═══ DATA EXTRACT ═══
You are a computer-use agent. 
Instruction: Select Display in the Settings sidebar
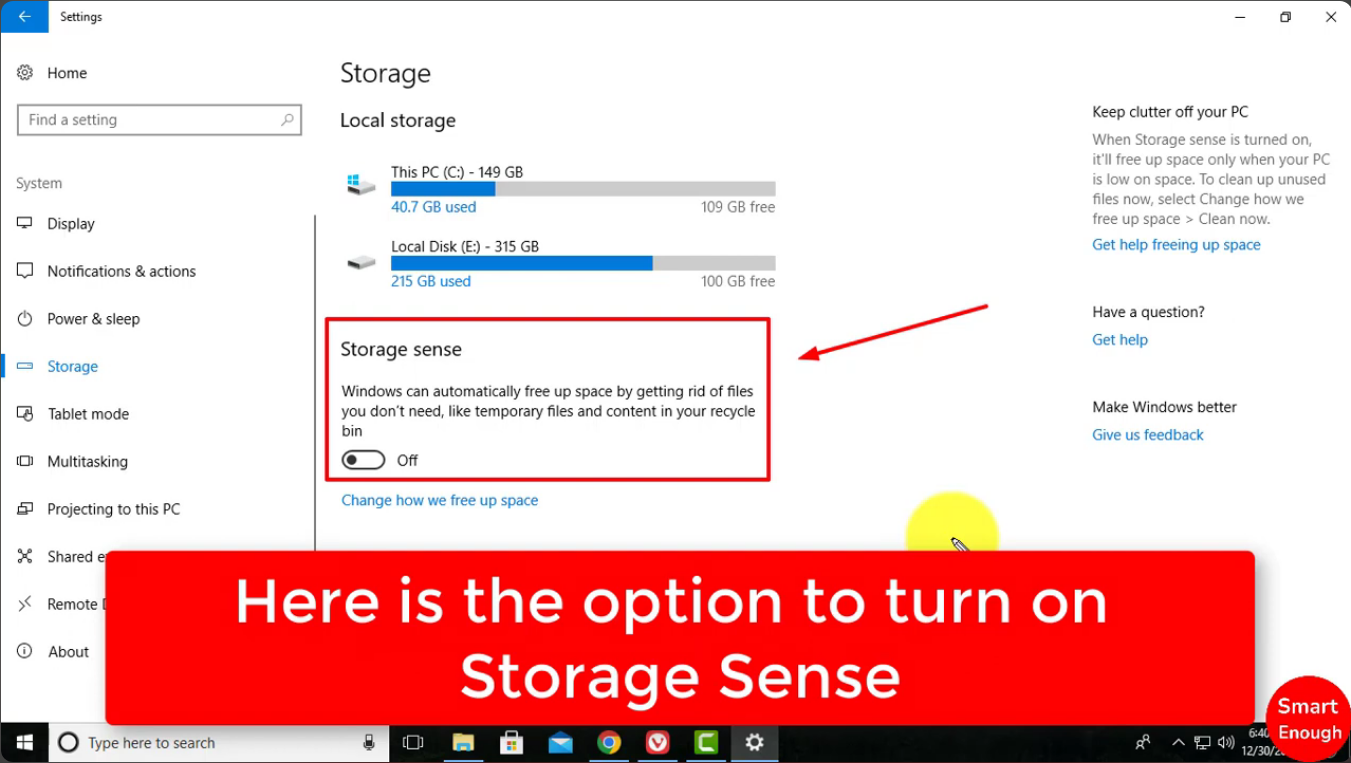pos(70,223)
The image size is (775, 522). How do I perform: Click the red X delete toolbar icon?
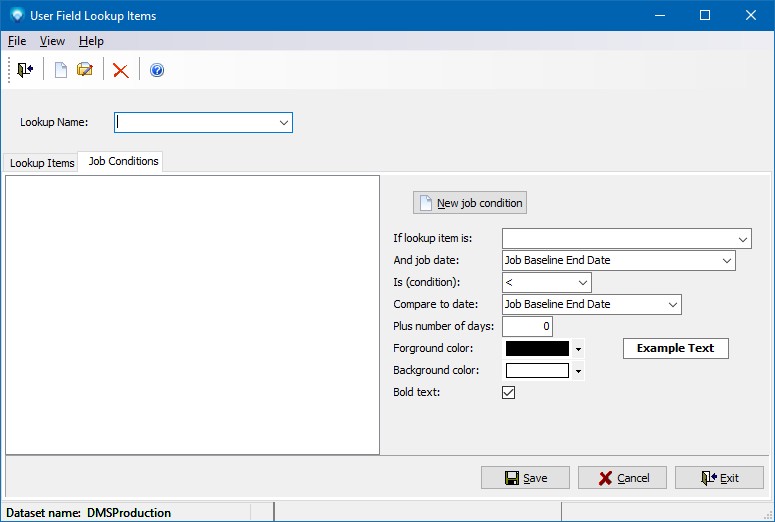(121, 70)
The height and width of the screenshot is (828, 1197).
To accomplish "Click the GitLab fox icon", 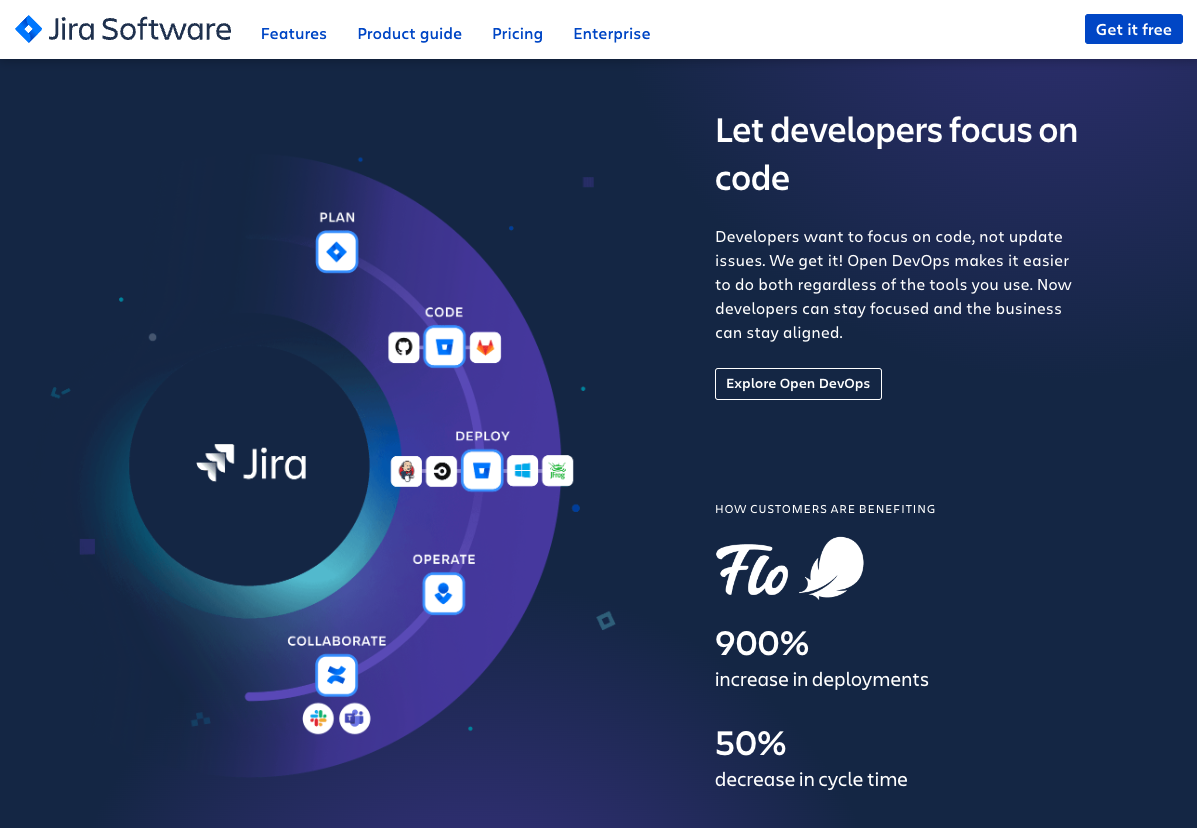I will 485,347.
═══
▸ **WHAT IS EXPECTED**
An exact copy is needed of the stretch above that opens with the line containing "Instruction: Select Display" and closes with the line containing "The height and"; the pictures are not part of it.

▸ **RESULT OF THIS TASK**
Instruction: Select Display in the Settings sidebar
pos(70,223)
The image size is (775, 522). How do I perform: Click the red X delete toolbar icon?
(121, 70)
The height and width of the screenshot is (828, 1197).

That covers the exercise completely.